Una república excepcional
El excepcionalismo estadounidense es una idea que ha perdido popularidad entre la izquierda, especialmente entre quienes dominan el sistema educativo, las instituciones culturales y los medios. Se basa en la noción de que la república fundada en 1776 es única entre las democracias —y, en general, entre todos los países del mundo—. Su devoción por la libertad individual, así como por la libertad política y económica, es la principal razón por la cual Estados Unidos se convirtió en la nación más próspera y poderosa del planeta. Sin embargo, afirmar este hecho evidente ahora se considera reaccionario y chauvinista. Ha sido atacado debido a la convicción de la izquierda de que el racismo es la característica definitoria de la cultura política estadounidense y el eje central de su desarrollo histórico.
Estas afirmaciones son falsas, no solo por los hechos históricos. A pesar del pecado original de tolerar la esclavitud y la persistencia del racismo, la historia de Estados Unidos siempre ha tendido hacia la expansión de la libertad y los derechos de todas las personas. Esto es evidente no solo porque la esclavitud fue abolida tras una sangrienta guerra civil, sino también por los avances enormes logrados en los últimos 60 años, incluyendo la elección —en dos ocasiones— de un hombre negro como presidente.

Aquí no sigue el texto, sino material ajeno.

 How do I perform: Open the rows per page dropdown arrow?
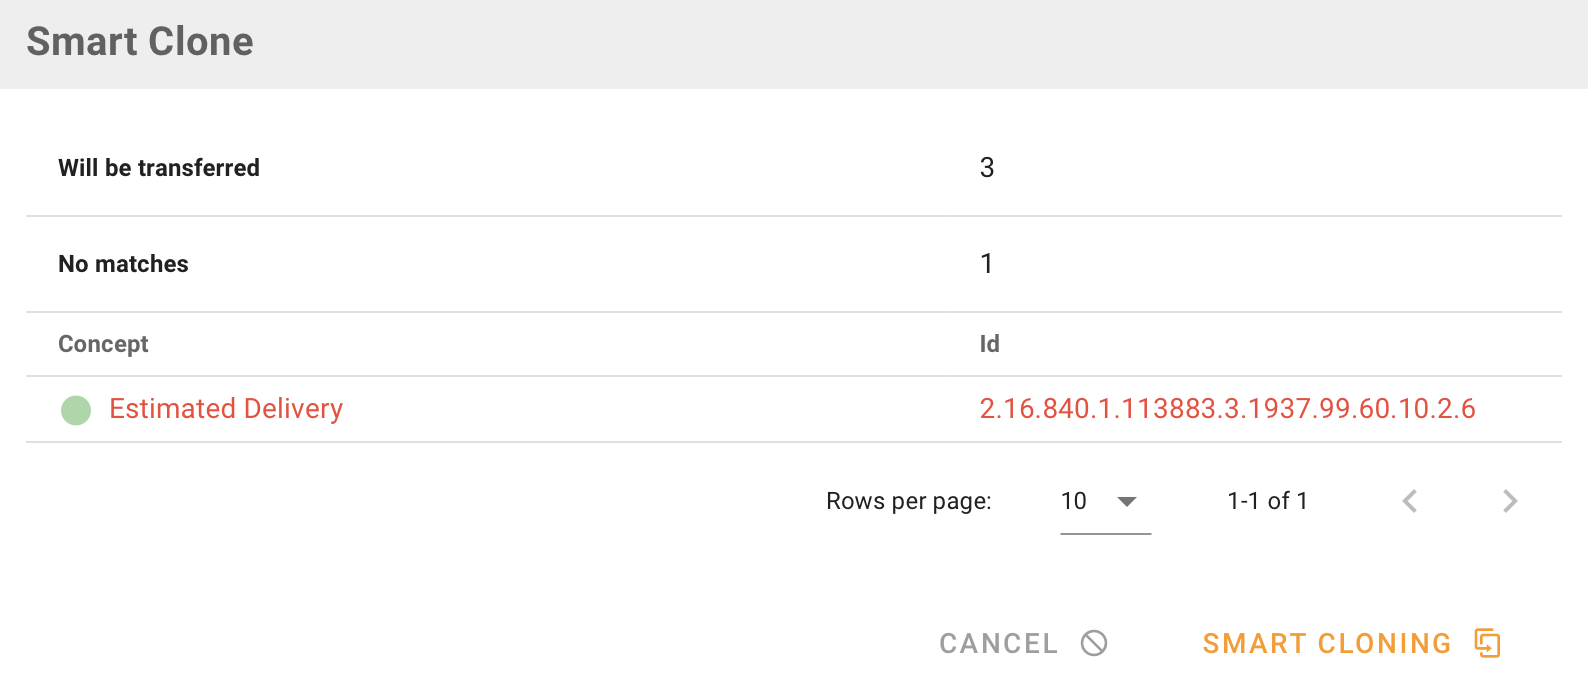tap(1127, 501)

También lo demuestra la experiencia judía en Estados Unidos.
Ninguna comunidad judía en la diáspora ha gozado de tanta aceptación o ha alcanzado tal nivel de influencia. Y no fue solo por una tolerancia pasajera por parte de la mayoría no judía, como ocurrió en otros lugares durante épocas de supuesta “edad de oro” que pronto se convirtieron en pesadillas, como en España, donde la discriminación antijudía por parte de los musulmanes alternaba con el odio exterminador de los cristianos. En Estados Unidos, los judíos son iguales no solo por los derechos garantizados por la Constitución. Su estatus también es producto de la cultura política estadounidense —articulada por primera vez por el primer presidente del país, George Washington, en su carta a la Congregación Hebrea de Newport, Rhode Island—, cuando proclamó que los judíos eran plenamente iguales y que el Gobierno de Estados Unidos no da “ningún apoyo al fanatismo ni asistencia a la persecución”.
La batalla por el excepcionalismo estadounidense continúa. Pero, a diferencia de lo que esperaba la izquierda y temían los conservadores, no está perdida. Ni de cerca. Gracias a la firme determinación de la administración que obligó a Columbia a ceder, es probable que sea una batalla ganada. Y mientras eso siga siendo así, Israel y el pueblo judío no estarán solos en su lucha contra el tsunami de antisemitismo que se ha extendido por el mundo.